Physical characteristics
- Source: Thompson Glacier
- • location: Premier Range, Cariboo Mountains
- • coordinates: 52°40′56″N 119°40′25″W﻿ / ﻿52.68222°N 119.67361°W
- • elevation: 1,675 m (5,495 ft)
- Mouth: Thompson River
- • location: Kamloops
- • coordinates: 50°40′55″N 120°20′28″W﻿ / ﻿50.68194°N 120.34111°W
- • elevation: 339 m (1,112 ft)
- Length: 365 km (227 mi)
- Basin size: 20,000 km^{2} (7,700 sq mi)
- • location: McLure Ferry
- • average: 427 m^{3}/s (15,100 cu ft/s)
- • minimum: 39.2 m^{3}/s (1,380 cu ft/s)
- • maximum: 2,740 m^{3}/s (97,000 cu ft/s)

Basin features
- River system: Fraser River

= North Thompson River =

The North Thompson River is the northern branch of the Thompson River, the largest tributary of the Fraser River, in the Canadian province of British Columbia. It originates at the toe of the Thompson Glacier in the Premier Range of the Cariboo Mountains, west of the community of Valemount.
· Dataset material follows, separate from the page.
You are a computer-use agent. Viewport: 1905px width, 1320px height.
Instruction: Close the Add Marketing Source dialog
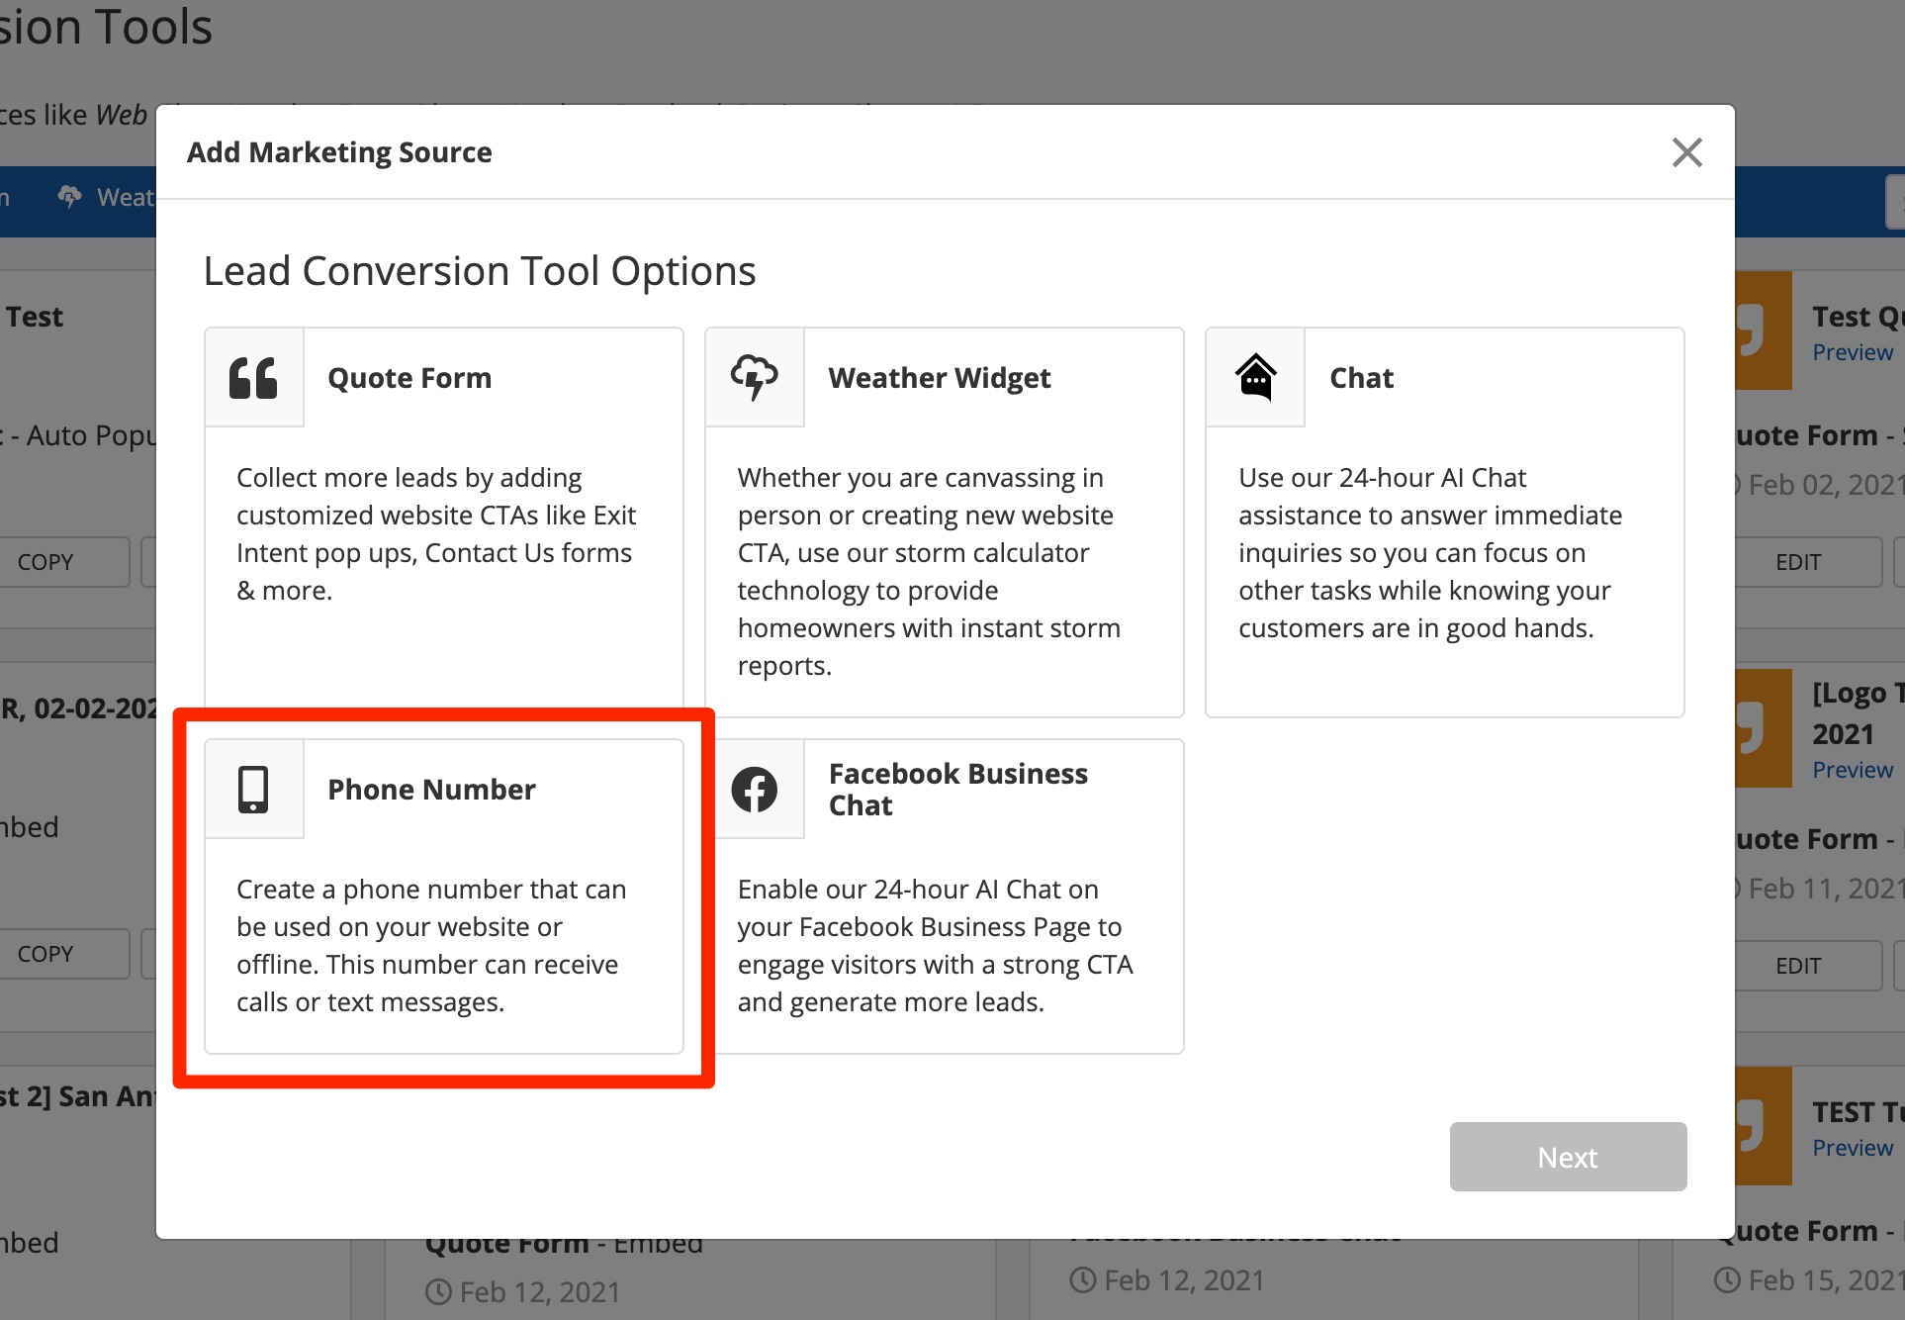(1686, 152)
The river flows generally south through the North Thompson Valley towards Kamloops where it joins the South Thompson River to form the main stem Thompson River.

For most of its length, the river is paralleled by Highway 5, and the Canadian National Railway (both of which cross the river a couple of times). The North Thompson passes by several small communities, the most notable being Blue River, Clearwater, and Barriere.

Tributaries of the North Thompson River include Pyramid Creek, Canvas Creek, the Albreda River, Thunder River, Mud Creek, Blue River, Mad River, Raft River, Clearwater River, and Barrière River.

The North Thompson's largest tributary is the Clearwater River, which joins at the town of Clearwater. The Clearwater River drains much of Wells Gray Provincial Park.

A notable feature along the North Thompson is Little Hells Gate, a mini-replica of the much larger Hells Gate rapids on the Fraser River. About 17.4 km upstream from the small town of Avola, the North Thompson River is forced through a narrow chute only about 30 ft wide, creating a rapid that resembles the Fraser's famous rapid. Many river rafting companies offer a variety of trips through the rapids.